Когда корабль приблизился к экватору, я перестал выходить на палубу в дневное время. Солнце жгло как огонь. Дни стали короче, и ночи наступали скорей. Только что был свет, и через миг темно. Солнце не садилось, а падало в море, как метеор. Поздно вечером, когда я ненадолго выходил на палубу, горячий ветер бил мне в лицо. Из океана доносился рев страстей, прорвавшихся, казалось, через все преграды: «Мы должны плодиться и размножаться! Мы должны истощить все силы похоти!» Волны алели, как лава, и я воображал, что вижу множество живых существ — водорослей, китов, морских чудовищ, — смешавшихся в некоей оргии от поверхности воды до морского дна. Бессмертие здесь было законом. Вся планета живительно бушевала. Временами я слышал свое имя в этом немолчном шуме: дух бездны звал меня принять участие в их ночной пляске.
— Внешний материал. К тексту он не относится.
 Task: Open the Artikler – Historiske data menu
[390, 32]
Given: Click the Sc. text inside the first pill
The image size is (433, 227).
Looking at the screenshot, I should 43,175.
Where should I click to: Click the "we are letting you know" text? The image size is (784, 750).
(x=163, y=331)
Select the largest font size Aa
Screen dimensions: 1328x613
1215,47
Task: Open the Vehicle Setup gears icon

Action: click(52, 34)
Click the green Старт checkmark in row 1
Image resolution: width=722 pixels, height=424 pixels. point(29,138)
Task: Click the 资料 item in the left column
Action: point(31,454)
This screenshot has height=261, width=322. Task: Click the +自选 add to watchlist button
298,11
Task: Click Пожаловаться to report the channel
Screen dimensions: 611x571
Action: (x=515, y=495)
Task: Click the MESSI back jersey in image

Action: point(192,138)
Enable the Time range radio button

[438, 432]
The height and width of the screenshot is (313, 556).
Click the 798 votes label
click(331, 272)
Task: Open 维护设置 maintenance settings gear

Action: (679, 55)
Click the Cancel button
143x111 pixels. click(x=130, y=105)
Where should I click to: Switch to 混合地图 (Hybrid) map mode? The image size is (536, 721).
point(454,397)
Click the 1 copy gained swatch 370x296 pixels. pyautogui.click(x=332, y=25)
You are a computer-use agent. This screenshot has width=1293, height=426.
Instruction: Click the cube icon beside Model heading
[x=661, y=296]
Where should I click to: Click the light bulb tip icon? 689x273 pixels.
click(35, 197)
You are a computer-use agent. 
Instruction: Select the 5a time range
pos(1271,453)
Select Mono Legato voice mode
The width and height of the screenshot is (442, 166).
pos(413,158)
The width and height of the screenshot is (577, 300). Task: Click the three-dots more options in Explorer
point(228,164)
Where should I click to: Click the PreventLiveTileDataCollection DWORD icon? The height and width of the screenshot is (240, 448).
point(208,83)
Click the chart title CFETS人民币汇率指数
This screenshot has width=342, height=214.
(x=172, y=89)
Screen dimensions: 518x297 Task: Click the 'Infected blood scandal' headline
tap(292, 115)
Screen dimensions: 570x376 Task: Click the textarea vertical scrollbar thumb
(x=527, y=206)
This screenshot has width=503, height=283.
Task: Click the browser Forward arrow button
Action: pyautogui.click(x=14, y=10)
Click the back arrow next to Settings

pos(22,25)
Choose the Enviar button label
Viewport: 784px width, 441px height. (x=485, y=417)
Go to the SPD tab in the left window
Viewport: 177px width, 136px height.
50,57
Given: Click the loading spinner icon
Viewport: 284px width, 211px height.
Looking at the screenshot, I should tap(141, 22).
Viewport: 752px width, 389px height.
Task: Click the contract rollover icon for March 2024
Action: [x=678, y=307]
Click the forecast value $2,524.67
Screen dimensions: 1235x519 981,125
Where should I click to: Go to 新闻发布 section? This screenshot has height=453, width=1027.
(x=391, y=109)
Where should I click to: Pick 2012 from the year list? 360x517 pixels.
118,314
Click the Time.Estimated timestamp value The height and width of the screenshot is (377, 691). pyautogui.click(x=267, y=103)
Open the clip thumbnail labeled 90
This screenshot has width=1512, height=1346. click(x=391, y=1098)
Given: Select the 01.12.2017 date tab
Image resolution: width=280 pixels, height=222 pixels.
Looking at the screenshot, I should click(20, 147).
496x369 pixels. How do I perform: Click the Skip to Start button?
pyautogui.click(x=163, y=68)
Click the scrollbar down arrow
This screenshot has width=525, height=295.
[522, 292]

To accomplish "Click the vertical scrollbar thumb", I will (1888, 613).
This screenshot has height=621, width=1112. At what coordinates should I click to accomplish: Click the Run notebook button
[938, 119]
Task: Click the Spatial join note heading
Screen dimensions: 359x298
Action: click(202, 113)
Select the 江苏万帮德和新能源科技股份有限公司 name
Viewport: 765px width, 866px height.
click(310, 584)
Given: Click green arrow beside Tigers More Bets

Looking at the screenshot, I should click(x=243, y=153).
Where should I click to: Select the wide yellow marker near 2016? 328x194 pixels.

В Буэнос-Айресе меня встретили Хацкель Полива — низкорослый, пухлый субъект — и молодая женщина, которая представилась мне моей родственницей. Ее звали Ханка, и она была, по ее словам, правнучкой моей тети Ентель от первого мужа. На самом деле Ханка не была мне родней, потому что мой дядя Аарон был третьим мужем Ентель. Ханка была маленькой, худощавой, с копной черных как смоль волос, с полными губами и глазами, черными, как оникс. На ней было темное платье и черная широкополая шляпа. Ей можно было дать лет тридцать — тридцать пять. Ханка тотчас сообщила мне, что в Варшаве кто-то прятал ее в арийском квартале — так она спаслась от нацистов. Она сказала, что она танцовщица, но я понял это еще до ее слов, взглянув на мускулы ее икр. Я спросил ее, где она танцует, и Ханка ответила: «Я танцую лишь по случаю еврейских праздников и от собственных невзгод».
Хацкель Полива отвез нас на своей машине в отель «Космополитен» на улице Хунин, которая когда-то была известна как главная улица квартала красных фонарей. Полива сказал, что округу основательно почистили и что все литераторы останавливаются теперь в этом отеле. Мы ужинали втроем в ресторане на улице Корриентес, и Хацкель Полива вручил мне расписание моего четырехнедельного пребывания в Аргентине. Я должен был выступать в Буэнос-Айресе в театре Солей и в центре еврейской общины, а также поехать в Розарио, Мар-дель-Плата и в еврейские колонии в Моизес-Вилле и Энтре-Риосе. Варшавское общество, еврейская секция ПЕН-клуба, журналисты и газетчики, печатавшие мои статьи, и несколько еврейских школ — все готовили мне приемы.